• **Text block**:
When La₂S₃ is introduced into glass containing a larger proportion of Ga₂S₃ (composition 4), the changes in the Raman spectrum that occur are somewhat different. Figure 4A displays the Raman spectra of the initial glass of composition 4 and the glass after introducing 10 mol.% LaS_1.5 (composition 5).

Figure 4B presents the difference spectrum, which is obtained by normalizing the spectrum of glass of composition 5 to the most intense peak (342 cm⁻¹) and then subtracting the normalized spectrum of glass of composition 4.

The main difference between this spectrum and the spectrum presented in Figure 3 is observed at shift values less than 280 cm⁻¹. In the initial glass (composition 4), the peak associated with metal–metal bonds is in the region of 267 cm⁻¹ (Figure 4A). This indicates that if in the cases of composition 1 the metal–metal peak is mainly due to Ga-Ga bonds, as indicated above, then in the cases of composition 4 there is an additional contribution from Ge-Ge bonds and/or Ge-Ga bonds. Upon introducing 10 mol.% LaS_1.5, the peak shifts to the region of frequencies corresponding to Ge-Ge bond vibrations (261 cm⁻¹) as in the case of glass of composition 1. However, in this case, the intensity of this peak not only does not increase, but even decreases, resulting in a dip in the region of 268 cm⁻¹ in the difference spectrum. This decrease may be related to the relatively lower content of GeS₂ in the glass. A decrease in the intensity of the peak due to metal–metal bonds was also observed in [10] upon transition from the glass composition 80GeS₂-20Ga₂S₃ to the composition 80GeS₂-15Ga₂S₃-05La₂S₃. A slight increase in scattering around 214 cm⁻¹ could be tentatively attributed to the vibrations of the La-S bonds (typically around 220 cm⁻¹ [9,38]). In the case of glass 3, the contribution from the La-S bonds seems to overlap with the contribution from the Ge-Ge bonds, as evidenced by the asymmetry of the peak with a maximum at 257 cm⁻¹ (see Figure 3).

Summarizing the above, it should be concluded that the introduction of La₂S₃ leads to an increase in the relative content of GaS₄ tetrahedra, a decrease in the proportion of Ga-Ga bonds, an increase in the proportion of three-coordinated and non-bridging sulfur, and a decrease in the proportion of edge-connected GeS₄ tetrahedra.

• **Stored data**:
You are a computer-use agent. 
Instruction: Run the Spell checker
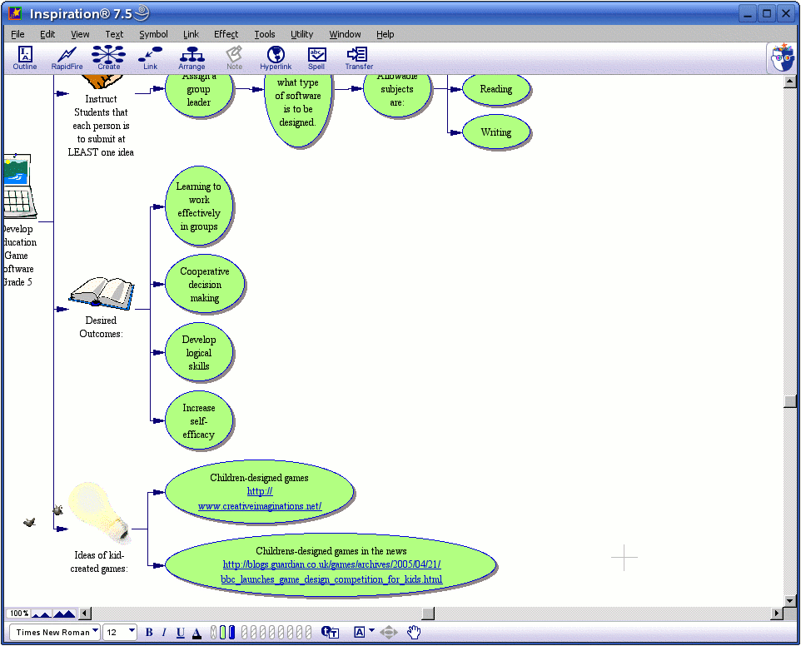tap(316, 57)
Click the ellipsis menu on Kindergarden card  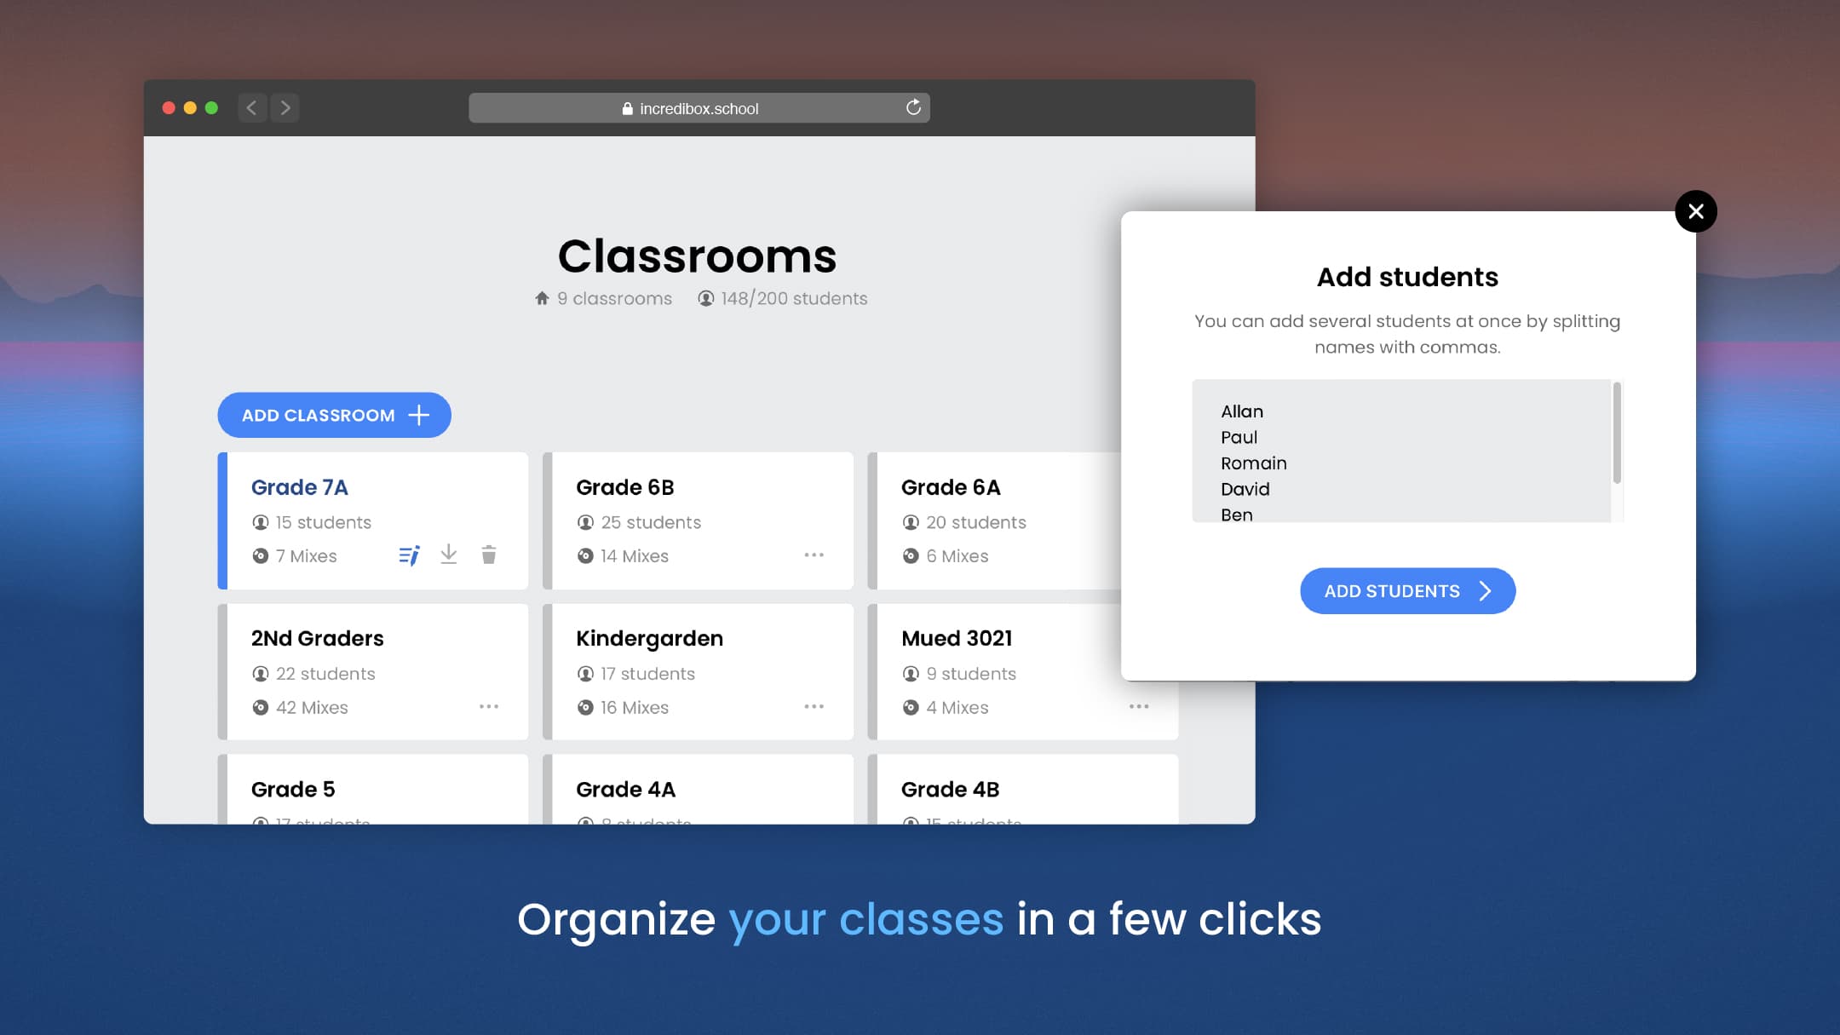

• **What you will do**: In the Raman spectra passage, what peak is the composition 5 spectrum normalized to before subtraction? The material above comes from a separate source unrelated to the Raman spectra passage.

• **Result of this exercise**: The most intense peak, at 342 cm⁻¹.